Wenn die Figur eines ängstlichen Spielers vor einer schwierigen Aufgabe steht, zum Beispiel einen Hubschrauber fliegen, so findet er 999 Gründe, warum er diese Aufgabe nicht erfüllen kann: Schlüssel vergessen, Termin beim Arzt, erst mal eine rauchen usw. Fortgeschrittene Impro-Spieler kennen dieses Phänomen natürlich, und dennoch schleicht es sich auch bei ihnen ein: Sie weichen Gefahren aus, sie lassen ihre Figuren nur ungern verletzen oder töten. Und später wundern sie sich, dass die Story nicht vorangekommen ist.
Über-Ritualisierung
Diese Form der Kanalisierung ist vergleichsweise harmlos. Wir finden sie oft als Ausdruck des Lampenfiebers vor der Show. Die meisten Gruppen haben irgendeinen Ablauf der Show-Vorbereitung gefunden: Technik-Check, Warm Up, Umziehen usw. Diese Vorbereitung in gewissem Maße zu ritualisieren, ist durchaus in Ordnung, da man auf diese Weise nicht jedes Mal neu zu diskutieren braucht, wie man sich vorbereiten soll.

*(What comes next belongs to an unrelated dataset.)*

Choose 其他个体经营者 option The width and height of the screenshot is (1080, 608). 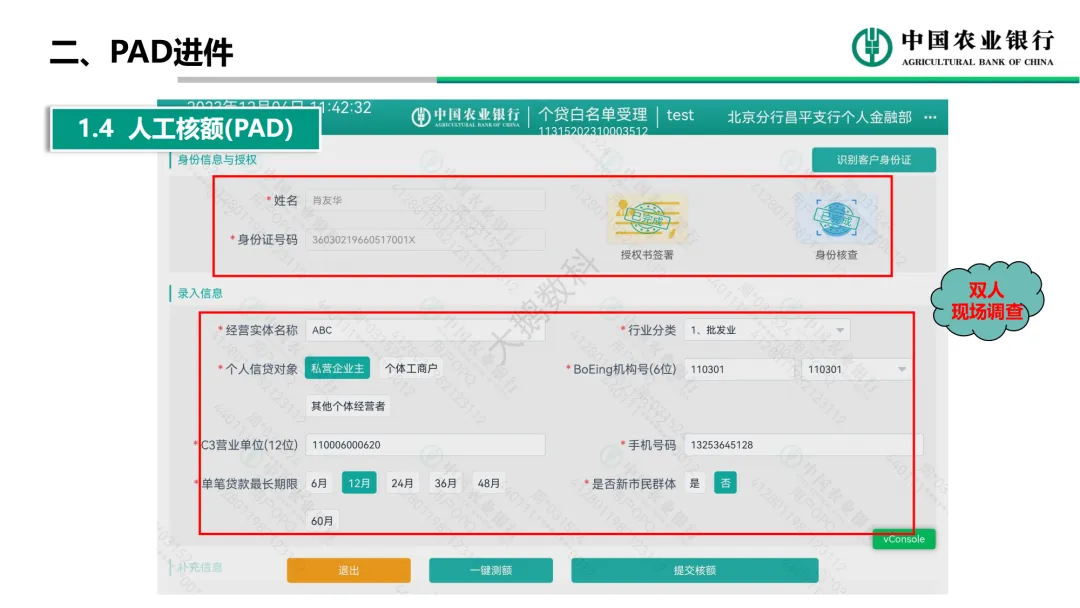347,406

Aber ich habe Gruppen erlebt, die vor Panik im Dreieck sprangen, wenn zum Beispiel ein Aufwärmspiel durch ein anderes ersetzt werden sollte: „Ohne Ich-bin-ein-Baum können wir uns nicht richtig aufwärmen.“ Ich kenne Gruppen, deren Spieler sich vor der Show eine halbe Stunde einsingen, inklusive vierstimmiger Harmonisierungen, obwohl am Abend selten mehr als zwei Lieder gesungen werden.
Diese Über-Ritualisierungen sind im Grunde nervöse Reaktionen eines fürs Rennen bereiten Pferdes. In ihrer Form sind sie erst mal nur kurios, aber sie haben auch eine Kehrseite: Die Zeit vor der Show ist wertvoll, da wir uns geistig, körperlich und seelisch vorbereiten. Die Über-Ritualisierungen können uns vielleicht das Gefühl vermitteln, dass nun alles in Ordnung sei, aber wir brauchen ein Grundvertrauen, wir können die Zeit genauso zum Zusammenfinden oder zur Meditation nutzen, um das allgemeine Stresslevel zu senken.